第58页

原先许清婉有一条帕子,和许清如那条同色,唯一不同的是帕脚绣了一个“婉”,而许清如的是“如”。

前段时间这条帕子被许清如借来包草药,结果在土地庙遇到一个身受重伤的少年,她当时救人心切,也没注意,用了许清婉的那条帕子给少年敷药,后来许清婉问起她才发现貌似自己犯了个大忌。

古代有所谓“男女七岁不同席”的约俗,大晋女皇当政,男女大防没有那么夸张,但那条帕子上有许清婉的闺名,而她居然粗心地将妹妹的帕子留在了少年那里。

她不是没想过去土地庙蹲一蹲将妹妹的帕子拿回来,但一看少年就不是这里的人,甚至可能都不是江宁郡人,她连人家姓甚名谁都不知,如何追回帕子。

她只希望那少年看在她救命之恩的份上,勿拿着帕子多生事。

许清婉并不知她的阿姐无意中把她卖了,她只当阿姐把帕子丢了,丢了便丢了,反正那天帕子用了好久,洗得都脱浆了,于是她光明正大地缠着许清如重新给她做一条,理直气壮地就提条件,“阿婉不要绣婉了,要小羊。
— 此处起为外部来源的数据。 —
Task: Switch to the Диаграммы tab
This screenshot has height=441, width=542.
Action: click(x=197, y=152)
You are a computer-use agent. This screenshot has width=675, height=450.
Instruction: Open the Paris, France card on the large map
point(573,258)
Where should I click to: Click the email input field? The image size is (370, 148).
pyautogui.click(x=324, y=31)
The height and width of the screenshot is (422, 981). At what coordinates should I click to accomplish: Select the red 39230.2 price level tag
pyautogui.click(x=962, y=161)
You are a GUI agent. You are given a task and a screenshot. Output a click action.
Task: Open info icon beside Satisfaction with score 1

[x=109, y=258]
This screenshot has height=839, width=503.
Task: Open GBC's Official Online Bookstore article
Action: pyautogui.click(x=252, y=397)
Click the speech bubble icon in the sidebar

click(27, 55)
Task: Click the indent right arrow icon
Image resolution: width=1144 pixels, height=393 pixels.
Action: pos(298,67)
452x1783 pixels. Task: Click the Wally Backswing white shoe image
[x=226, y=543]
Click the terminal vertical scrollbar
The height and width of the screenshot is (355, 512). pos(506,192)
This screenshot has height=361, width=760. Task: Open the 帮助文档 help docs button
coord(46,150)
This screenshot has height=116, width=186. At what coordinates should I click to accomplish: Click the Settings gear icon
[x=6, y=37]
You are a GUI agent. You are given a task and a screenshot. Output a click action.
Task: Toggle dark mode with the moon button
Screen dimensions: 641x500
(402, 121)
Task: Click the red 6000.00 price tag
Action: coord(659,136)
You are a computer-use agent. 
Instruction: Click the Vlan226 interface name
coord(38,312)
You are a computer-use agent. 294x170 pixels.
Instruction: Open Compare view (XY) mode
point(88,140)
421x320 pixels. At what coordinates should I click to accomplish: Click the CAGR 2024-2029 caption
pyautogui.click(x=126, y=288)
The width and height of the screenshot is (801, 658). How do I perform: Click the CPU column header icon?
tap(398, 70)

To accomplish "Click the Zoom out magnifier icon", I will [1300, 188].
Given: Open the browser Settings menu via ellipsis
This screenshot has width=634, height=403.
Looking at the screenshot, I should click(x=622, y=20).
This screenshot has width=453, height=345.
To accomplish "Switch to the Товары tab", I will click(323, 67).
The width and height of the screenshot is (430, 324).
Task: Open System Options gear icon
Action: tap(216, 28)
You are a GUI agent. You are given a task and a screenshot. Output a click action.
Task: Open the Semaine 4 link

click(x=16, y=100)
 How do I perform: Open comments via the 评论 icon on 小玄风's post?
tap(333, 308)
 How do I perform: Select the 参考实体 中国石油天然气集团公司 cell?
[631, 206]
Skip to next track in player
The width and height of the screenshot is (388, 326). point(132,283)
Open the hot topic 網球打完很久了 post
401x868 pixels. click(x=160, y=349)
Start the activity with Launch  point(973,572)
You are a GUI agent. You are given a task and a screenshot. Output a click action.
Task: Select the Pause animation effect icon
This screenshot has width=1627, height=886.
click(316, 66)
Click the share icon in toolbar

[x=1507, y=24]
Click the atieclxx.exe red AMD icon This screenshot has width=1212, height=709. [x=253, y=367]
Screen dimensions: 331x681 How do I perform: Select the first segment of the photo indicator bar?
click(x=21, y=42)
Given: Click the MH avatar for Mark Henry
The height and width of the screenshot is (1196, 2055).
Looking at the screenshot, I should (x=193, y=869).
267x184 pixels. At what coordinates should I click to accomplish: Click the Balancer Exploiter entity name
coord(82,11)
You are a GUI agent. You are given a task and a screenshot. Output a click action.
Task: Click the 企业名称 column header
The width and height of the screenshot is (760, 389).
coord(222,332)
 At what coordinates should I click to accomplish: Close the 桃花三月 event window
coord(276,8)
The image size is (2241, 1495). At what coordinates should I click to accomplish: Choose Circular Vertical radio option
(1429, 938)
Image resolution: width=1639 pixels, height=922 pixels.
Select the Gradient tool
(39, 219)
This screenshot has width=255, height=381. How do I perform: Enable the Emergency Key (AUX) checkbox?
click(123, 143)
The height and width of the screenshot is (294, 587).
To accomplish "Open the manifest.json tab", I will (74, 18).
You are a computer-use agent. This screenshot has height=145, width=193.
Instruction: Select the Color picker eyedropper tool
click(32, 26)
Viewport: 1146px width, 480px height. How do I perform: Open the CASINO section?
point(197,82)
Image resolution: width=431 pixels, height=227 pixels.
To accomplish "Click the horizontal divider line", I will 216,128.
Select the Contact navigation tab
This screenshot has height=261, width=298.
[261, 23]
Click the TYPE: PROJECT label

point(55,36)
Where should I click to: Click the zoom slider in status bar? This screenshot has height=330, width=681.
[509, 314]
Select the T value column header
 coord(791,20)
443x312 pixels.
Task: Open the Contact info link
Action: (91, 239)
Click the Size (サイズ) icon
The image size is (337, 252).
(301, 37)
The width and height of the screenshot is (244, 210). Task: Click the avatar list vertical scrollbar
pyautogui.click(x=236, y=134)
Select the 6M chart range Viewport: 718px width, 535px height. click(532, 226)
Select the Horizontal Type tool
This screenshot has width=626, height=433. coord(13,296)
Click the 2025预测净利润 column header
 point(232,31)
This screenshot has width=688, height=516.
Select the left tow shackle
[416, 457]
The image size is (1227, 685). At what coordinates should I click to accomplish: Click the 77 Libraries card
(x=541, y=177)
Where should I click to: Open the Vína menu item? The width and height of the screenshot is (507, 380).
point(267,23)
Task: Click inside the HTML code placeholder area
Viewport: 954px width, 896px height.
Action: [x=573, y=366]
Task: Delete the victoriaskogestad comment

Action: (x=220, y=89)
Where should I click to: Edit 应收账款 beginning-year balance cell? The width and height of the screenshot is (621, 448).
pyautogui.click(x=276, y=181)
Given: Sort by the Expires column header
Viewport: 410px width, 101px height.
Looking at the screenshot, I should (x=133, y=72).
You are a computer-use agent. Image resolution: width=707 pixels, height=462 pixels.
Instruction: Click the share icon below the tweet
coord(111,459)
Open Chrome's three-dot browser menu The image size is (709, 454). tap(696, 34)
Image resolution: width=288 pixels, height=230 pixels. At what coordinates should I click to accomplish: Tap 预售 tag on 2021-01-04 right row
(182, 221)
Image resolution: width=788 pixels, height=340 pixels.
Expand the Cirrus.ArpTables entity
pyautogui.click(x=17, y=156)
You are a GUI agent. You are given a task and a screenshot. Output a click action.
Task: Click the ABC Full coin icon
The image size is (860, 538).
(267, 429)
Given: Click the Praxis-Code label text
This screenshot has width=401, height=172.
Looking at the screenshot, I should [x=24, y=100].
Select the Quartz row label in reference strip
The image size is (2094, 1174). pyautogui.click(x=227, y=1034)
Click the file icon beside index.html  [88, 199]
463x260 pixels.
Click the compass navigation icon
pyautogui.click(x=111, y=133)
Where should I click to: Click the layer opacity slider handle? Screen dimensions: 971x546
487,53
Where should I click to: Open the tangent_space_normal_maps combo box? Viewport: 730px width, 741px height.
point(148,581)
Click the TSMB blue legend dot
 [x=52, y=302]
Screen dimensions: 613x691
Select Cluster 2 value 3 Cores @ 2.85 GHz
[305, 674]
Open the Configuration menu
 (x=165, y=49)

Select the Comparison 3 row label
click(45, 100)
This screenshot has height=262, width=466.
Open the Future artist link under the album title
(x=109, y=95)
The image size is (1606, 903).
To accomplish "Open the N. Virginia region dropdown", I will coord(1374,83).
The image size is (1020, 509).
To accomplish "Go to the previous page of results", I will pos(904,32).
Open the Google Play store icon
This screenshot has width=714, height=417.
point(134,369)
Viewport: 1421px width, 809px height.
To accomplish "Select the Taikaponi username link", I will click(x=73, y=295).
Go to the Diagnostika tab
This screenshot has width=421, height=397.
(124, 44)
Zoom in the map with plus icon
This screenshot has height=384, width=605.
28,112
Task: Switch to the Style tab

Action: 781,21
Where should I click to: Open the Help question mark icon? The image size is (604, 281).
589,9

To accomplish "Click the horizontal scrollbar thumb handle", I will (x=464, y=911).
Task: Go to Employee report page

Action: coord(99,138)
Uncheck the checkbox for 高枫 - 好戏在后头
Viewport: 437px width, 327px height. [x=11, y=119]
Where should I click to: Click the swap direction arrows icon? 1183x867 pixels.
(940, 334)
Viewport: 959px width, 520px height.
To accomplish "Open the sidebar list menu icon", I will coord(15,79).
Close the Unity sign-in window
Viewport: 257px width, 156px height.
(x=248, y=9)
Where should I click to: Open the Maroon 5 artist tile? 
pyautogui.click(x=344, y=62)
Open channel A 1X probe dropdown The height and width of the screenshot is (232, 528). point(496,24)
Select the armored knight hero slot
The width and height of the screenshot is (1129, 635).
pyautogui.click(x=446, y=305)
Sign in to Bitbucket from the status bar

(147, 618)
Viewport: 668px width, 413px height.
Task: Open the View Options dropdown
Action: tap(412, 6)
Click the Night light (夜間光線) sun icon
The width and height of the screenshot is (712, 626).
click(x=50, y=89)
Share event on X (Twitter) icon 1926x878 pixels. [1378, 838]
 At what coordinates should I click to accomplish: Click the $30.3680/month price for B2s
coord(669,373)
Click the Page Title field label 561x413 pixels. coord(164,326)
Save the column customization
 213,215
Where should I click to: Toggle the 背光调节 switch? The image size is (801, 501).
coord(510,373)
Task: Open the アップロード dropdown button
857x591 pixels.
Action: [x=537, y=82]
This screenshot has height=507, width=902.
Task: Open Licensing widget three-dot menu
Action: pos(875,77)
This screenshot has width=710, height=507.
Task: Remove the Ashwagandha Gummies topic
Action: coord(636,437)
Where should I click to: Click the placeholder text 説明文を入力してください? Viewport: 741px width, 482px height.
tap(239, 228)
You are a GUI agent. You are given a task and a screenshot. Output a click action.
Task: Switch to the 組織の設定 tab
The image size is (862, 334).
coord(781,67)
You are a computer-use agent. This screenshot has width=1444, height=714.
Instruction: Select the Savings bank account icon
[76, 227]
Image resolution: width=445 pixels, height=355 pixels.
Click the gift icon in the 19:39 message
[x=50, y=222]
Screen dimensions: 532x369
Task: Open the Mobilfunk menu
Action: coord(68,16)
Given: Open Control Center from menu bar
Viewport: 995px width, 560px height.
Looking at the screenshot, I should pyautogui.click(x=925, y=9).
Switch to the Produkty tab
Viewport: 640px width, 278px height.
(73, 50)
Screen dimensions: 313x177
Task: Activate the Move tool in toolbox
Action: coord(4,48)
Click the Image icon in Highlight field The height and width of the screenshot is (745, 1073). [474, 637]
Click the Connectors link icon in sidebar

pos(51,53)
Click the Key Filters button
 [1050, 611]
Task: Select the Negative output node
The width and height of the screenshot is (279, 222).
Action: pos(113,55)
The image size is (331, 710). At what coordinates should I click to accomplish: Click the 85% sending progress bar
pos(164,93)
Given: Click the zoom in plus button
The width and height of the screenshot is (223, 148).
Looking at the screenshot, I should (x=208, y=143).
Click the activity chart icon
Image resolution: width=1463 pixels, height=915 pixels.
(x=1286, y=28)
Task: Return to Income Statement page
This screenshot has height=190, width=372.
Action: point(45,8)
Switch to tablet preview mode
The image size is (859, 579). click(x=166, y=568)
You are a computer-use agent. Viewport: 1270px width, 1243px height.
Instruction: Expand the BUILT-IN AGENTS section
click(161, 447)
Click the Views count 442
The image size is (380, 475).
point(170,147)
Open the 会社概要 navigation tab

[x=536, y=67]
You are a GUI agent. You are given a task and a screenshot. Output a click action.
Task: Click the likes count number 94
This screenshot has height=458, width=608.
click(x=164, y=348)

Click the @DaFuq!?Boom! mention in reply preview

”

许清婉属羊,这个要求也说得过去,但是别看许清如帮着江柔想针法和花样想得头头是道,她的绣工也就是个十字绣的水平,还小羊,她连羊角都绣不出来。

“阿姐~”许清婉扯着她的袖口,拉长了尾调撒娇。

“行行行,绣绣绣。”许清如无奈地笑着答应,大不了就十字绣,谁让她理亏呢。

长安太极宫勤政殿。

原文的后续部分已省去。